> **What is being asked**
Please state how many lines of the records below contain the word "シリーズ". Give the number and nothing else.
Available records Start Marker
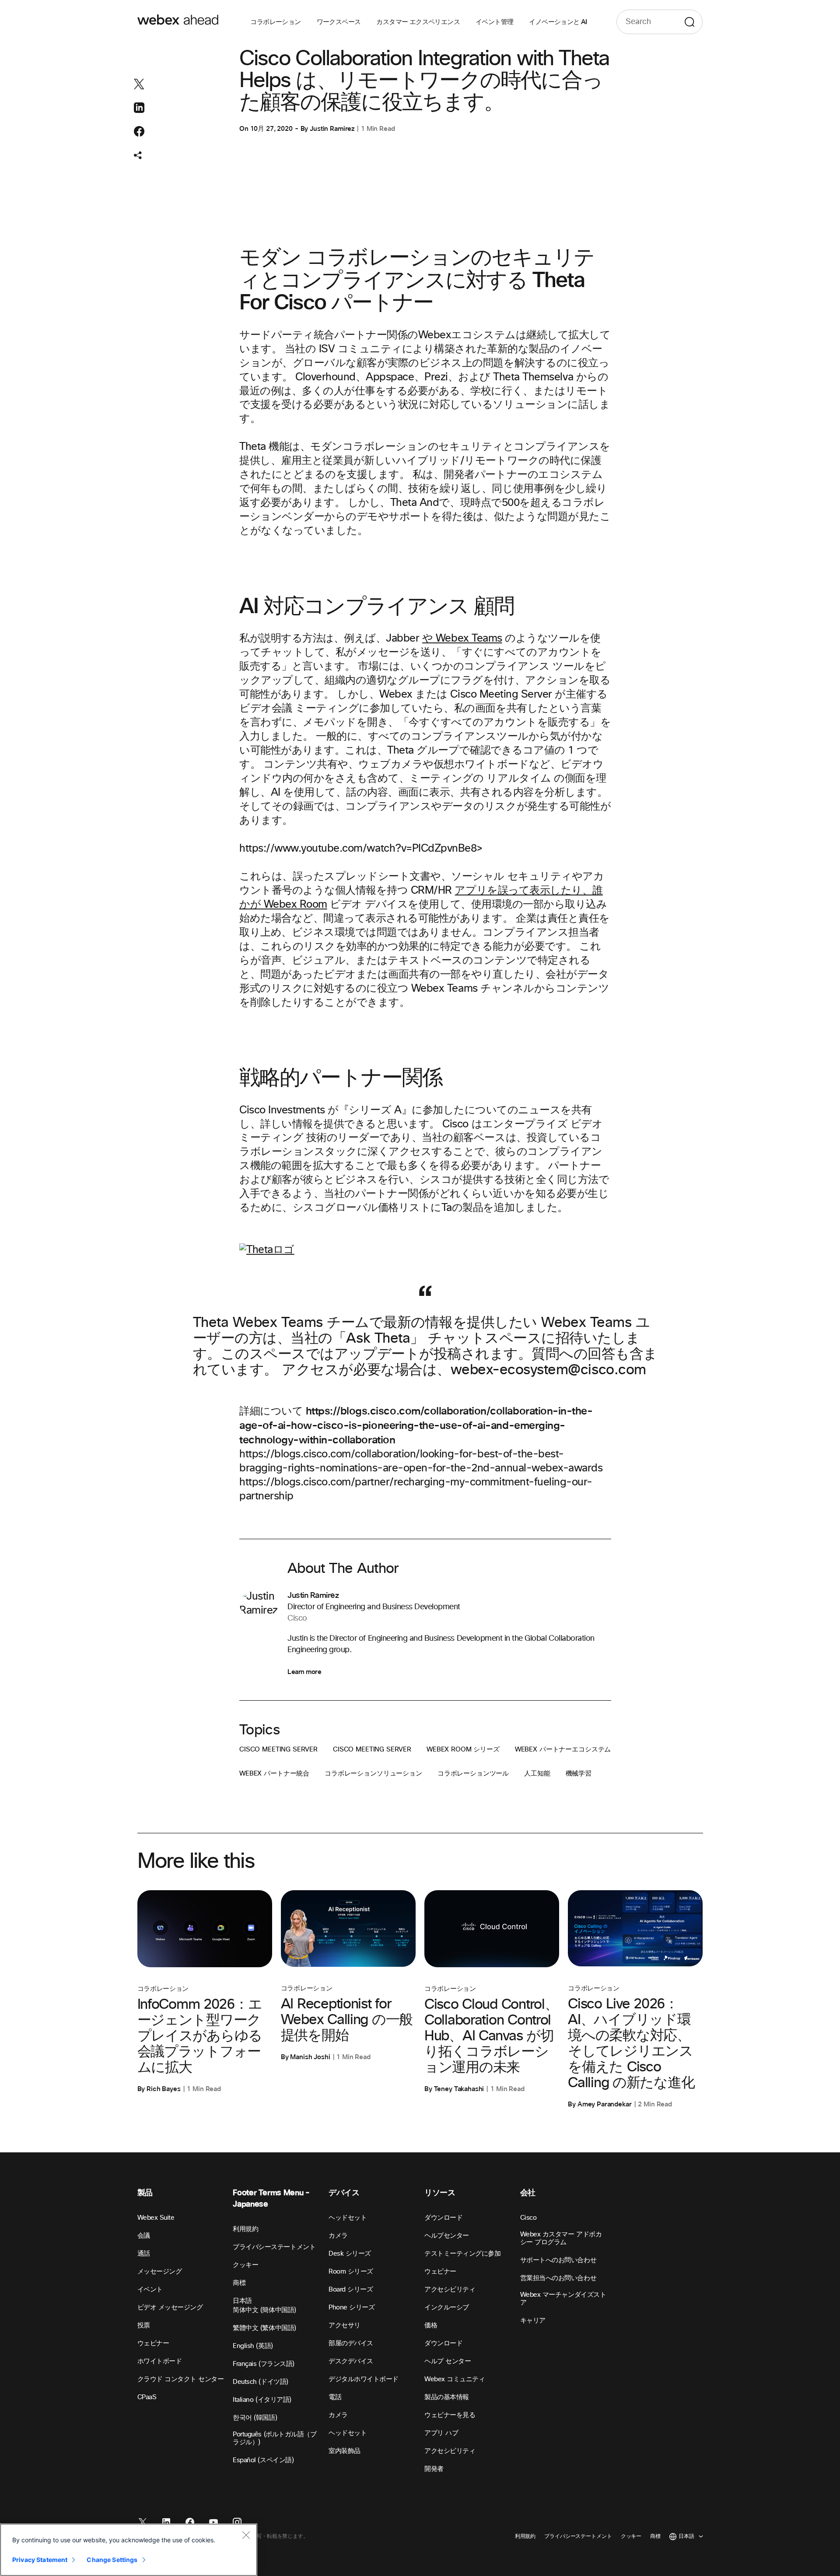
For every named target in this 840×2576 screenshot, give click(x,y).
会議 (143, 2235)
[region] (128, 2549)
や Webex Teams (462, 638)
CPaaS (147, 2397)
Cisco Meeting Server (278, 1749)
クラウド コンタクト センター (180, 2379)
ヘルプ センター (447, 2361)
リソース (439, 2192)
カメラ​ (338, 2235)
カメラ (338, 2415)
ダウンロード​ (443, 2218)
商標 (239, 2283)
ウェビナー (153, 2343)
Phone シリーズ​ (351, 2307)
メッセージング (159, 2271)
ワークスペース (339, 22)
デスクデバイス (351, 2361)
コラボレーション (275, 22)
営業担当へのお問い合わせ (558, 2278)
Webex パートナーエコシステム (563, 1749)
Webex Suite (156, 2218)
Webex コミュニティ (454, 2379)
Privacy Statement (39, 2559)
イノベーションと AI (558, 22)
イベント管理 (494, 22)
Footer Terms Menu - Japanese (271, 2198)
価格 (430, 2325)
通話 (143, 2253)
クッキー (245, 2265)
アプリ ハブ (441, 2433)
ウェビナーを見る (449, 2415)
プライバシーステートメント (274, 2247)
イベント (150, 2289)
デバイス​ (344, 2192)
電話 (335, 2397)
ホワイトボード (159, 2361)
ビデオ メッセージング (170, 2307)
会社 (528, 2192)
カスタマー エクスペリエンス (418, 22)
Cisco (528, 2218)
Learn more (304, 1671)
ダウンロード (443, 2343)
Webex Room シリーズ (463, 1749)
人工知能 (537, 1773)
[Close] (246, 2534)
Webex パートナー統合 (274, 1773)
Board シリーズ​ (351, 2289)
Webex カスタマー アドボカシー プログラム (561, 2238)
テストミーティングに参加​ (462, 2253)
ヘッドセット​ (348, 2218)
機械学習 (579, 1773)
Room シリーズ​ (351, 2271)
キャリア (533, 2320)
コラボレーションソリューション (373, 1773)
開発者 (434, 2469)
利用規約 (245, 2229)
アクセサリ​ (344, 2325)
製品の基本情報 (446, 2397)
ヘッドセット (348, 2433)
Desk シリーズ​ (350, 2253)
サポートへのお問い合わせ (558, 2260)
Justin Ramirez (332, 128)
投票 (143, 2325)
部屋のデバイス (351, 2343)
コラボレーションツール (473, 1773)
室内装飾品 (344, 2451)
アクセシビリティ (449, 2289)
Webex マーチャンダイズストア (563, 2299)
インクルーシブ (446, 2307)
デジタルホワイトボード (364, 2379)
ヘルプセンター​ (446, 2235)
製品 (145, 2192)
Available records End Marker
> **Answer space**
5